■ EXERCISE PASSAGE:
The Challenge of Productivity in Supermarkets

Many years ago, I read Peter Druker’s book, The Practice of Management, and learned about the importance of managing by objectives. Today more than ever, in times of uncertainty and economic recovery, the approach of working to achieve profitable supermarkets, allocating resources based on priorities, measuring operational efficiency, and seeking productivity apply.

Those who own supermarkets know that every year profit margins are being impacted even though sales are growing. This development is due to several factors such as rising food costs (inflation), the tendency to eat at home in times of pandemic, and the purchase of healthier foods for preventive health, price wars, and sales promotions.

Operating costs are also rising due to recent increases in gasoline, rents, inventory shrinkage, and especially the biosecurity measures implemented to prevent Covid-19.

In addition to these expenses, some supermarket management teams have decided to invest in developing the online sales channel “e-commerce,” which involves investing in the platform or working with companies such as Instacart.

This new reality requires supermarket managers to seek productivity, especially in Florida, where the salary increase was approved as of July this year. 

Related Article: Digital Transformation In Supermarkets

So, faced with this scenario, what can be done? There are two ways to impact the profitability of a supermarket: increase revenues or decrease costs.

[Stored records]

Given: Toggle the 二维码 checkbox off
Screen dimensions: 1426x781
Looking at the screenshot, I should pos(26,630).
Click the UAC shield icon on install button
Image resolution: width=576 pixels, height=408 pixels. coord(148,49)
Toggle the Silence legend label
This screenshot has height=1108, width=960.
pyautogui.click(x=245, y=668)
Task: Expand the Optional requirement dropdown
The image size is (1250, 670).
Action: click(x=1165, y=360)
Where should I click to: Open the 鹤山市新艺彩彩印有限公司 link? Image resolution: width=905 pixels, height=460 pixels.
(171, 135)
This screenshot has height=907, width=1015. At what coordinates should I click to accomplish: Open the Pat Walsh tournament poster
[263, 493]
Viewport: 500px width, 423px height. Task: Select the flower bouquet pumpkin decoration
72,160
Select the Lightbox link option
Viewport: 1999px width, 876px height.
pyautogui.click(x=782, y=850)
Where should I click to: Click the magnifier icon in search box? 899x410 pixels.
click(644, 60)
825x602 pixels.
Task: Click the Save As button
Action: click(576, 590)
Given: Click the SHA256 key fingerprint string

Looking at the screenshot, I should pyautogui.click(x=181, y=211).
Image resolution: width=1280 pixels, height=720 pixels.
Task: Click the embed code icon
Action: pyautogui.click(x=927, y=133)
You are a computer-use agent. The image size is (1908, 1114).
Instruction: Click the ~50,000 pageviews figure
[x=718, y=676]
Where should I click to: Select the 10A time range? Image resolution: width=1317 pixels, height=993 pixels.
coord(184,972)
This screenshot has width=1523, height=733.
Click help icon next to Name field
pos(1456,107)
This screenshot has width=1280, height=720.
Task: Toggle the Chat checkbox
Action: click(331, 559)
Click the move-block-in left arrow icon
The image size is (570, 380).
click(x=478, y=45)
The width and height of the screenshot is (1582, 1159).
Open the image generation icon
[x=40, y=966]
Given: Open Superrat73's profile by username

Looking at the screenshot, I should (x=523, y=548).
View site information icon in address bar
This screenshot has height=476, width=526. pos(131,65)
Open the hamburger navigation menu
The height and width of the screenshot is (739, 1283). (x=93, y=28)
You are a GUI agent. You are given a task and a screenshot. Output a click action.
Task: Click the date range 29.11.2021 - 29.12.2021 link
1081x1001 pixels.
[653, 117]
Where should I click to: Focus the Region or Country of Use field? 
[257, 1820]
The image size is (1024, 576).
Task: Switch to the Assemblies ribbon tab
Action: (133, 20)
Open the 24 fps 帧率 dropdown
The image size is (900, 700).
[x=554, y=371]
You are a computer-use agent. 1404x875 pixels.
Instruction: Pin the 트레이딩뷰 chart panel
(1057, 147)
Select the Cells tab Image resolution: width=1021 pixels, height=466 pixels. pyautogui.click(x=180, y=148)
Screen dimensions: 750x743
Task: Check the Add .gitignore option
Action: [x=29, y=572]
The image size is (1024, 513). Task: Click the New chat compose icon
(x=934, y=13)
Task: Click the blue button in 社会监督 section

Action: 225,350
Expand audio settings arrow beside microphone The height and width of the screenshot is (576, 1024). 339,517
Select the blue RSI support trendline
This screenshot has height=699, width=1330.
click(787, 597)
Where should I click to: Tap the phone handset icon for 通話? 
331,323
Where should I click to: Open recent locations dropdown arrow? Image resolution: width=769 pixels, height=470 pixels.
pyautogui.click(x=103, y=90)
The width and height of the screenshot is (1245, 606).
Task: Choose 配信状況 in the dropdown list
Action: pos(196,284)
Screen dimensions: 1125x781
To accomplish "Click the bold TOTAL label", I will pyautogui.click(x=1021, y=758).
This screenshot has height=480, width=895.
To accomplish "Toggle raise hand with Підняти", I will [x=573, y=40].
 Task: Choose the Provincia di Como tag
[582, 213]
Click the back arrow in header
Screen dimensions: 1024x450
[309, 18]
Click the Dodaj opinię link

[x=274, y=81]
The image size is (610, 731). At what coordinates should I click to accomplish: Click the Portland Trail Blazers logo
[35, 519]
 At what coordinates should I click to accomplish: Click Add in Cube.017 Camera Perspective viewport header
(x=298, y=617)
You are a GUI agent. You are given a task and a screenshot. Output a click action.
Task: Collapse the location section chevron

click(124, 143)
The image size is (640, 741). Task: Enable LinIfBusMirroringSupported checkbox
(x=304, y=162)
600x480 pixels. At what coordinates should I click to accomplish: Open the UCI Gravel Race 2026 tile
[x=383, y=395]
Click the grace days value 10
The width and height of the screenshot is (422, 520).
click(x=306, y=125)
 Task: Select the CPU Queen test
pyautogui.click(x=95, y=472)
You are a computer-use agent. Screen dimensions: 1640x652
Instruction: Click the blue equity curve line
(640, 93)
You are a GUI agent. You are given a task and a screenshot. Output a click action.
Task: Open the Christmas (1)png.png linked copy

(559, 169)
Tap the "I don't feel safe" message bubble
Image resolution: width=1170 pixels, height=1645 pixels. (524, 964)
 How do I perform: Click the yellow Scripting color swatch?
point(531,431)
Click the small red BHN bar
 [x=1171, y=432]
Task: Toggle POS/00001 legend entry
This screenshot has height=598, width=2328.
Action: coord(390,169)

■ APPLY WHAT YOU READ:
a: In the text on supermarket productivity, what are the two ways to impact a supermarket's profitability?
b: For each statement, say whether it agrees with the text on supermarket productivity: (i) Operating costs are rising partly because of measures taken against Covid-19. (ii) Supermarket profit margins are growing along with sales. (iii) In Florida, a salary increase was approved as of July this year.
c: Write the next few sentences of the text on supermarket productivity, following on from its final sentence.

■ LIST OF ANSWERS:
a: Increase revenues or decrease costs.

b:
(i) Yes: "especially the biosecurity measures implemented to prevent Covid-19."
(ii) No: "every year profit margins are being impacted even though sales are growing."
(iii) Yes: "especially in Florida, where the salary increase was approved as of July this year."

c:
The first option is more difficult to achieve in an economic recession because usually sales promotions and price wars are used, impacting profitability.

The second way of reducing costs in a supermarket is more viable since it requires controlling the operation. As the author Robert Kaplan says in his two books, “The Strategy Focused Organization and The Balanced Scorecard,” management must seek operational efficiency, “productivity” to achieve profitability goals.

However, each of them works very differently. Operational effectiveness is about performing similar activities better than the competition, which includes efficiency, making the best use of resources, and productivity, maximizing their use.

These are some of the considerations that must be taken into account to achieve operational control through measurement successfully;

  • Reliability in data collection, in the same way, no matter who makes the measurements.
  • Accuracy.
  • Clarity and consistency.
  • Access to data quickly and in real-time.
  • Simplicity.
  • Practicality, that the indicators allow effective action to be taken with the data obtained.
  • The source and frequency of data collection.
  • That there is, if necessary, a person responsible for updating and generating data.

The good news is that now information technologies in the digital era are much more accessible for supermarkets and have lower costs under the subscription payment system, from ERP systems “Enterprise Resource Planning”, such as business intelligence.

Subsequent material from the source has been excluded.